BEGIN Selected extract

# Would the track be to small?



## hrnts69 (Apr 12, 2007)

Iam wanting to build a track for some of the guys i race with so we can have like a traveling series. I have all the track peices to build a Tuckaway 25. Would this be suitable for "Magnet" racing? Like P-Cups, Super Stocks, Modifieds, and SG+s? Or should i go bigger?

Thanks
Blake


----------



## martybauer31 (Jan 27, 2004)

Build the biggest track you can, within reason obviously.... Eighty inches is really too small to get the magnet cars running good down that front stretch, even 8 feet isn't really enough.

If you're talking about G3 Superstocks and modified, I wouldn't want a thing under 14 feet. I have a 12.5 foot length track and G-Jets are great as well as SG+ cars, but when you get into the super stock class, I find I would like to have just a bit more front stretch.

Others will chime in and may like a short track, but for fast cars, you really need to make it long and if you have room for a 14 footer, you should do it.


----------



## AfxToo (Aug 29, 2003)

I would try to go bigger. 

Two 80" hollow core doors laid end to end would be better. You could design it so there are a few removable track pieces that span the two halves. Maybe have some pegs to mate the two pieces together end to end. 

For transport you could have brackets that lock the two pieces together like a big sandwich (or bunk bed) with the track protected on the inside. Some t-nuts (http://www.stafast.com/products/tnuts.html) embedded in the door edges and a half dozen or so pieces of flat metal stock (aluminum for less weight?) could be used for the brackets when the track is in stowed position. When the track is setup the brackets would double as supports for the track walls, which would simply be strips of plexiglas or masonite. The ends of the doors that don't join together would contain handles so two people can carry the track, plus some more t-nuts for mounting the track walls when setup.

The track would sit on banquet table legs that are permanently mounted on the outside of the doors, one per half, at the 20% and 80% points for optimum sag/bow prevention.

END Selected extract
BEGIN Supplied data

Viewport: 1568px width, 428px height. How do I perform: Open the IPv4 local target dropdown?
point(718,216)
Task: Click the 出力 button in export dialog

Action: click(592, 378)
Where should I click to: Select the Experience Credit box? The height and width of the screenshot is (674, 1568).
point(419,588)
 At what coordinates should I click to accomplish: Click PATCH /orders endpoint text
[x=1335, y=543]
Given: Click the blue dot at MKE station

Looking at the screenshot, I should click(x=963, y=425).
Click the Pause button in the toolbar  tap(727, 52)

END Supplied data

Please resume the track-size thread from the point where it stops. The items are separate material, apart from the track-size thread.

----------



## txronharris (Jun 1, 2005)

I guess I'll be the voice that says although a big track is really cool, you said you want it to be portable, so a door size track would be fine if that's all you have room for. I am adding a 2x2 border around my door to give myself 2 extra inches on each side. 

I'm currently working on a four lane door size track that is going to have about 35ft of racing per lane. I'd post the plan, but my computer skills won't let me figure out how to do it. I had to use an over/under instead of having it completely flat, but I think it'll work. My longest straight is three 15" pieces of track, but it turns using a 15/18" radius turn and goes another two 15" straights, so it should allow some fast racing. Is it ideal? No. But I've done the best with what I have to work with and tried to make an entertaining track that'll be able to be raced on by my kids but still hold my interest. I'd love to have the room for a 20 foot layout, but I just don't.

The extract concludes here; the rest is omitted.